## PROBLEM DESCRIPTION
In the entries below, find the line containing "This screenshot has height=819, width=1456." and the line containing "Select the 中国;江苏省;南京市 origin cell". Copy those two lines and everything between them exactly, and only that.
━━━
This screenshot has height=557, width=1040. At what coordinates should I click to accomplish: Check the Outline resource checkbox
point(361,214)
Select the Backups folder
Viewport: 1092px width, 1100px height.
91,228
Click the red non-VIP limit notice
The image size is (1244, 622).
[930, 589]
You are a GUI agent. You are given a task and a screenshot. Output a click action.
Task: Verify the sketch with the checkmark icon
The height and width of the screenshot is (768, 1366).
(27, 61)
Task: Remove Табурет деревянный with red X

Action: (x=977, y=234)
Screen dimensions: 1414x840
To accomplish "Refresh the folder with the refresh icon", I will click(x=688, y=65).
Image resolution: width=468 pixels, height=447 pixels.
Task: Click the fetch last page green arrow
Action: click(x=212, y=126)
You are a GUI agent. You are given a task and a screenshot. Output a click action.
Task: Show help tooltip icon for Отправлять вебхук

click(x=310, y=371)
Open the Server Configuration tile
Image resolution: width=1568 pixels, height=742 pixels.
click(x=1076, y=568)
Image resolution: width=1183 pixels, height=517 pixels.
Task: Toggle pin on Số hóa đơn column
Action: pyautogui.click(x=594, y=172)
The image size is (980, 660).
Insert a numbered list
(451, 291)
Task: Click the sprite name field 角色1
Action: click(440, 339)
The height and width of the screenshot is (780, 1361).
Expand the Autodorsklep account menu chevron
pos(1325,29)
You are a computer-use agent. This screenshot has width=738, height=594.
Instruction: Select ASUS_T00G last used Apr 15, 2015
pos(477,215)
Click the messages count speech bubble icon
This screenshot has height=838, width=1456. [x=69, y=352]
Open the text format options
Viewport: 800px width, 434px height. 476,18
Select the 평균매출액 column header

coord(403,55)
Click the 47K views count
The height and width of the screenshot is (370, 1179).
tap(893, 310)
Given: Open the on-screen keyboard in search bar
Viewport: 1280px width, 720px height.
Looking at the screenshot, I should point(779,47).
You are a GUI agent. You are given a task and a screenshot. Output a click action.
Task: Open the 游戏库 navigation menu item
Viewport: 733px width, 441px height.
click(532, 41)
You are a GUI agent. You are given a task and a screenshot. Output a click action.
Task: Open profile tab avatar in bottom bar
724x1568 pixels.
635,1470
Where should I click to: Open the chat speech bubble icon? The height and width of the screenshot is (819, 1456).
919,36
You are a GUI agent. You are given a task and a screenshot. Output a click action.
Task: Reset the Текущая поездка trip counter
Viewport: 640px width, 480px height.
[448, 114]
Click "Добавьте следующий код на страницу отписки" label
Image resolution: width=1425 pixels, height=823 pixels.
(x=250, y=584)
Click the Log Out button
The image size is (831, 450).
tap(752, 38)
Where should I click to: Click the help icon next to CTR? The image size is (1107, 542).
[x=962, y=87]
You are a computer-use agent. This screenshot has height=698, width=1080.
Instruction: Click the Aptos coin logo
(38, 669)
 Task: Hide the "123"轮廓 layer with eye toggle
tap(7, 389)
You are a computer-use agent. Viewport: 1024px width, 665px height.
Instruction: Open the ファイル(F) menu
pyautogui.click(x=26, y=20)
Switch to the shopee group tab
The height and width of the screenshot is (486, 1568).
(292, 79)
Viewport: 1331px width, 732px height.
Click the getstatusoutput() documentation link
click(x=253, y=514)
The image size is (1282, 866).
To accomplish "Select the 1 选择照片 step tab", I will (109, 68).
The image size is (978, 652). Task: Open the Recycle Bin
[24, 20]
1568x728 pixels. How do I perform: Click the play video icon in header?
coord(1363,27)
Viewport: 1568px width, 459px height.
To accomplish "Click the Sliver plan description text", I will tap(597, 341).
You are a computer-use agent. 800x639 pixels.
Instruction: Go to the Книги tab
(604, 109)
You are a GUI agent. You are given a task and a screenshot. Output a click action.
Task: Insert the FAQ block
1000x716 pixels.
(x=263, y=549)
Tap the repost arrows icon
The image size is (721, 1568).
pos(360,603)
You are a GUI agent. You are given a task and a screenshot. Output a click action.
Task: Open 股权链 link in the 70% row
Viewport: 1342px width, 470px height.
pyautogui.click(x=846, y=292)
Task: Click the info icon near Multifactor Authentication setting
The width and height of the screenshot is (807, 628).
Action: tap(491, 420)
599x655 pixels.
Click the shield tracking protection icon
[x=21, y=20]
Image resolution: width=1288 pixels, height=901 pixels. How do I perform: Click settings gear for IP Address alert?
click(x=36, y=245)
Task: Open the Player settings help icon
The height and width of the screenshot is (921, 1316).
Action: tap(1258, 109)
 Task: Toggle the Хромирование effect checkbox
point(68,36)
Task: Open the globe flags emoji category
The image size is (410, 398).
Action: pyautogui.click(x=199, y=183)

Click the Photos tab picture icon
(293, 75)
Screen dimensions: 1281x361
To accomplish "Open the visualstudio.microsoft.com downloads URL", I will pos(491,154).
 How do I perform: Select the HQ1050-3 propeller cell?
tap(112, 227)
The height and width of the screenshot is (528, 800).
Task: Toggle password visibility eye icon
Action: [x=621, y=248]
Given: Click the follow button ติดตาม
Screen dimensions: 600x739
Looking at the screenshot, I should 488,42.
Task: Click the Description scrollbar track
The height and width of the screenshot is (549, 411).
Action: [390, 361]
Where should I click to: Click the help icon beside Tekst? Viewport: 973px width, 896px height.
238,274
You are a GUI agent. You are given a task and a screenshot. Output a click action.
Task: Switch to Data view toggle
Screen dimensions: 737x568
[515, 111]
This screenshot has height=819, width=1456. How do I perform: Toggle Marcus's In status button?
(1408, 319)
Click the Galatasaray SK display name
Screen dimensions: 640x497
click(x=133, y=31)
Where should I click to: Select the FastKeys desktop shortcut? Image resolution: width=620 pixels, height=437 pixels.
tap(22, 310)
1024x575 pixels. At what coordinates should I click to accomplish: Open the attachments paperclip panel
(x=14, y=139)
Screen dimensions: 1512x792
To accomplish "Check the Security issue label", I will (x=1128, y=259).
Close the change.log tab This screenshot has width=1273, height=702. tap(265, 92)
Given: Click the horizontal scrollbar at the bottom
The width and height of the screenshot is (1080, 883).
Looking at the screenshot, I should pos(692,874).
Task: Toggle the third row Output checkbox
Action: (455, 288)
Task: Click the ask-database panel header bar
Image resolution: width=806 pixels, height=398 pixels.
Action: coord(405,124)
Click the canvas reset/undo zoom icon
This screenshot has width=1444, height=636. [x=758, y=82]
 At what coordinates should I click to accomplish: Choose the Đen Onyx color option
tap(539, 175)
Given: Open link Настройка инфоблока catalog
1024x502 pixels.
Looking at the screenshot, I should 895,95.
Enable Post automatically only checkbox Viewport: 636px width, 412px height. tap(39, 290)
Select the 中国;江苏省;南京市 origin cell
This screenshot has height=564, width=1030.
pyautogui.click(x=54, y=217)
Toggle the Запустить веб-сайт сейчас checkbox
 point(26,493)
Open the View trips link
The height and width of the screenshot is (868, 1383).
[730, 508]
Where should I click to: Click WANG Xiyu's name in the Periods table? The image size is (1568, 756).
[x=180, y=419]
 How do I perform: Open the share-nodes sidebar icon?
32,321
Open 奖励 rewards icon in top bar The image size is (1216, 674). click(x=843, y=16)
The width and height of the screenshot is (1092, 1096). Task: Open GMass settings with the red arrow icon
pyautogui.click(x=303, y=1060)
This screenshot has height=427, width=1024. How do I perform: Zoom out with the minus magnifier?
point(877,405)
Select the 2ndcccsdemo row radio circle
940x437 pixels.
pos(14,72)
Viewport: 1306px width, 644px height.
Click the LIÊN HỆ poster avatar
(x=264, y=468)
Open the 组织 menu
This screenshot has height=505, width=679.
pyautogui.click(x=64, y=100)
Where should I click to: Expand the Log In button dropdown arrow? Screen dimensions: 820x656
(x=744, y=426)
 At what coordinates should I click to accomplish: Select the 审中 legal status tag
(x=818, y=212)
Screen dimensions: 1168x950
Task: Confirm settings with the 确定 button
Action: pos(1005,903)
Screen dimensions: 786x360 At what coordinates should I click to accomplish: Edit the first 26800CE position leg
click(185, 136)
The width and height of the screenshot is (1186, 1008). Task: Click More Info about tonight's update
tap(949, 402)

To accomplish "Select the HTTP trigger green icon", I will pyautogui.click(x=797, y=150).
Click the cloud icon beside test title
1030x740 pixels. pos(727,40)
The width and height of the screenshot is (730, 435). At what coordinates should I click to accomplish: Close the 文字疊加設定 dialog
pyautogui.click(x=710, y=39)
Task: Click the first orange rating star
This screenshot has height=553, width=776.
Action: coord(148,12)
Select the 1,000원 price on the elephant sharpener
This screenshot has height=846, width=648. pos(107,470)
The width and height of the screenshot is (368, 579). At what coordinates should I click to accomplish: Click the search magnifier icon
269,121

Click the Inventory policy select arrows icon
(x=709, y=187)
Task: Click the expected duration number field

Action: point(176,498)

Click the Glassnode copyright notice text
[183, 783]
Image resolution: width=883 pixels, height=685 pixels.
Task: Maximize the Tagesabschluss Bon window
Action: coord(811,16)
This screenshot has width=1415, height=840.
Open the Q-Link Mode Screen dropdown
━━━
## ANSWER FOR THE TASK
This screenshot has height=819, width=1456. How do I perform: Toggle Marcus's In status button?
(1408, 319)
Click the Galatasaray SK display name
Screen dimensions: 640x497
click(x=133, y=31)
Where should I click to: Select the FastKeys desktop shortcut? Image resolution: width=620 pixels, height=437 pixels.
tap(22, 310)
1024x575 pixels. At what coordinates should I click to accomplish: Open the attachments paperclip panel
(x=14, y=139)
Screen dimensions: 1512x792
To accomplish "Check the Security issue label", I will (x=1128, y=259).
Close the change.log tab This screenshot has width=1273, height=702. tap(265, 92)
Given: Click the horizontal scrollbar at the bottom
The width and height of the screenshot is (1080, 883).
Looking at the screenshot, I should pos(692,874).
Task: Toggle the third row Output checkbox
Action: (455, 288)
Task: Click the ask-database panel header bar
Image resolution: width=806 pixels, height=398 pixels.
Action: coord(405,124)
Click the canvas reset/undo zoom icon
This screenshot has width=1444, height=636. [x=758, y=82]
 At what coordinates should I click to accomplish: Choose the Đen Onyx color option
tap(539, 175)
Given: Open link Настройка инфоблока catalog
1024x502 pixels.
Looking at the screenshot, I should 895,95.
Enable Post automatically only checkbox Viewport: 636px width, 412px height. tap(39, 290)
Select the 中国;江苏省;南京市 origin cell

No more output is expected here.